FDA Adverse Event Injury Summary report: N

SYMBIQ DUAL CHANNEL

MDR report key: 1940743 · Received December 22, 2010

Report

Report Number
2921482-2010-01022
Event Type
Injury
Date Received
December 22, 2010
Date of Event
November 16, 2010
Report Date
December 3, 2010
Manufacturer
HOSPIRA, INC.
Product Code
FRN
PMA / PMN Number
K041550
Removal / Correction Number
NA
Adverse Event
Yes
Product Problem
Yes
Report Source
Manufacturer report
Reporter Location
CA
Reporter Occupation
OTHER

Narratives

Additional Manufacturer Narrative · 1

TESTING AND INVESTIGATION FOUND CHANNEL B OF THE DEVICE ALARMED S421 (MOTOR ERROR, PMC, RIGHT). THIS WAS FOUND DUE TO THE POWER MOTOR CONTROLLER ON CHANNEL B. THIS PRODUCT HAS BEEN IDENTIFIED AS PART OF A CUSTOMER NOTIFICATION DATED, (B)(4) 2010. THIS REPORT REPRESENTS ALL THE INFO KNOWN BY THE REPORTER UPON QUERY BY HOSPIRA PERSONNEL. (B)(4).

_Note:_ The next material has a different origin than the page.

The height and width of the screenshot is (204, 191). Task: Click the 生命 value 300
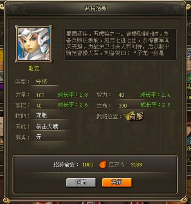point(123,106)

Description of Event or Problem · 1

THE CUSTOMER CONTACT REPORTED A DELAY OF CRITICAL THERAPY FOLLOWING AN ALARM CONDITION. AT AN UNSPECIFIED TIME, CHANNEL B WAS PROGRAMMED TO DELIVER AN UNSPECIFIED CONCENTRATION OF EPINEPHRINE, AND THE DELIVERY WAS STARTED. NO SPECIFIC PROGRAMMING PARAMETERS WERE PROVIDED. AFTER AN UNSPECIFIED LENGTH OF TIME, THE CUSTOMER CONTACT REPORTED THE DEVICE "FAILED WITH NO WARNING". AT THAT TIME, THE NURSE REPORTED AN UNSPECIFIED DECREASE IN THE PT'S BLOOD PRESSURE. THE PHYSICIAN WAS NOTIFIED. THE PHYSICIAN TREATED THE PT WITH AN UNSPECIFIED CONCENTRATION OF EPINEPHRINE IV PUSH. AFTER AN UNSPECIFIED LENGTH OF TIME, THE DELIVERY WAS RESUMED ON CHANNEL A OF THE SAME DEVICE. THOUGH REQUESTED, NO ADD'L INFO WAS PROVIDED.

Devices

Seq Brand Generic Product Code Manufacturer Model Lot UDI-DI
1 SYMBIQ DUAL CHANNEL 80FRN FRN HOSPIRA, INC. NA NA

Patients

Seq Age Sex Outcome Treatment
1 UNK Life Threatening| R EPINEPHRINE, MFR UNK.